*TASK BRIEF*.
Turn the lines of all the entries below into a Markdown table with the columns No. and Line, numbering each line and leaving out blank ones. Leave the pictures out of your answer.

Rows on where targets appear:
════════
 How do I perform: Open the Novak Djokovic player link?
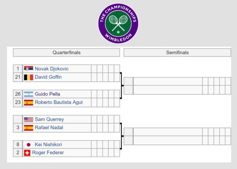pyautogui.click(x=52, y=69)
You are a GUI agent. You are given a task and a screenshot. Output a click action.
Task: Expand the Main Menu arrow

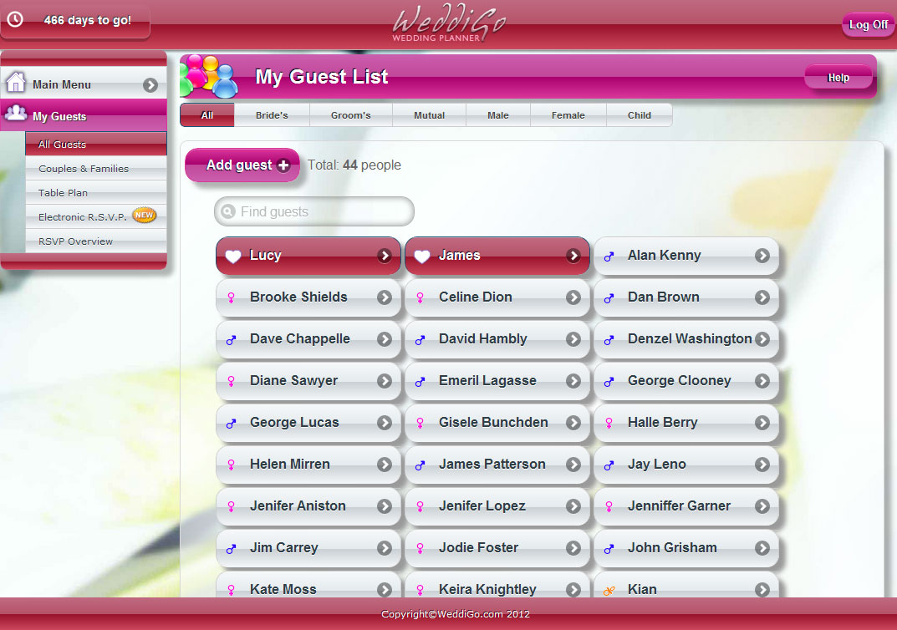pos(150,84)

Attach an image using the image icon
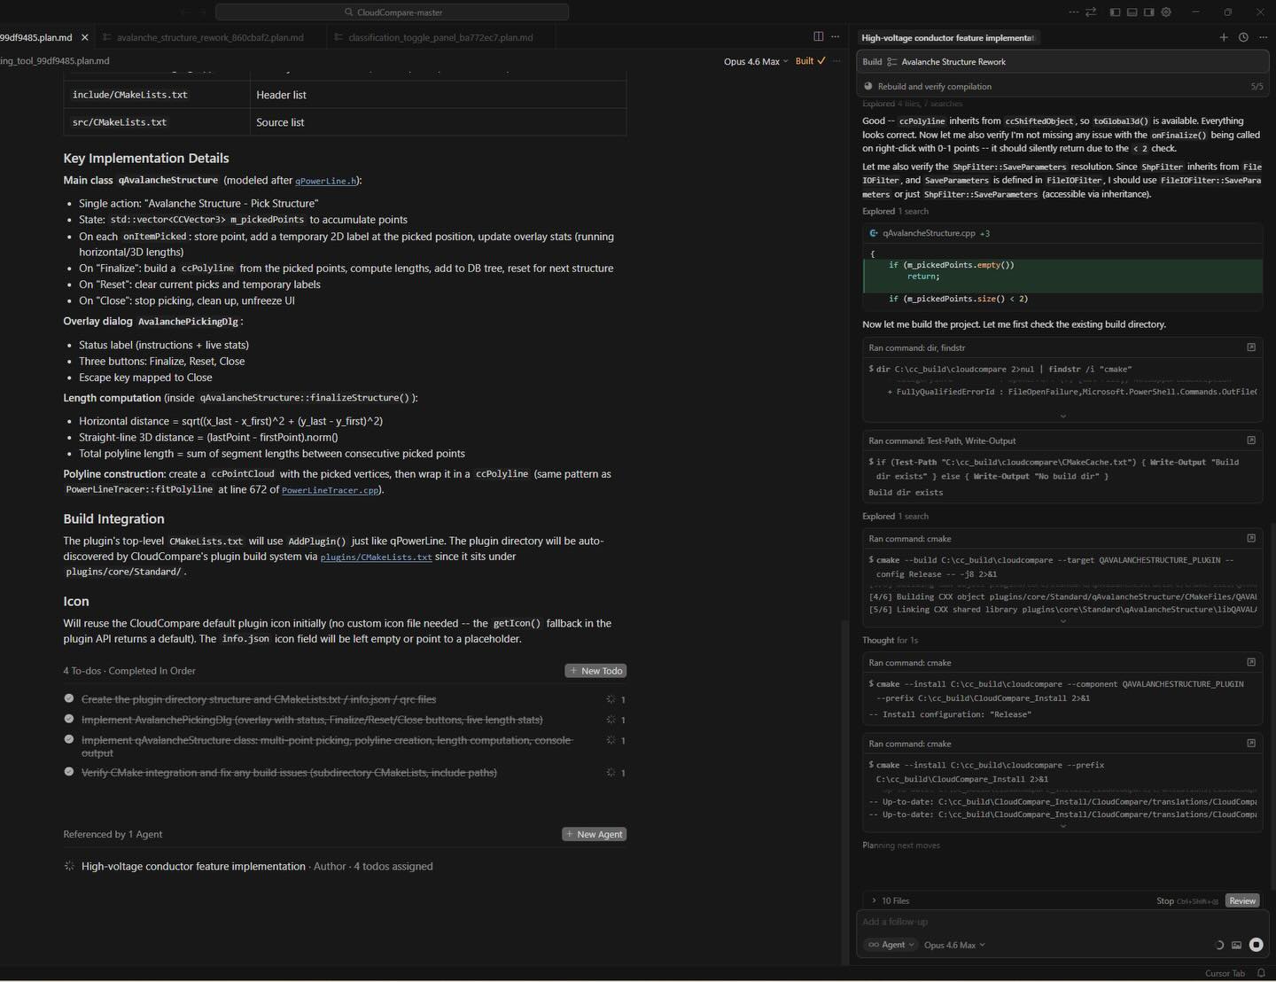[1236, 945]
════════
*EXERCISE OUTPUT*.
| No. | Line |
|---|---|
| 1 |  How do I perform: Open the Novak Djokovic player link? |
| 2 | pyautogui.click(x=52, y=69) |
| 3 | You are a GUI agent. You are given a task and a screenshot. Output a click action. |
| 4 | Task: Expand the Main Menu arrow |
| 5 | pos(150,84) |
| 6 | Attach an image using the image icon |
| 7 | [1236, 945] |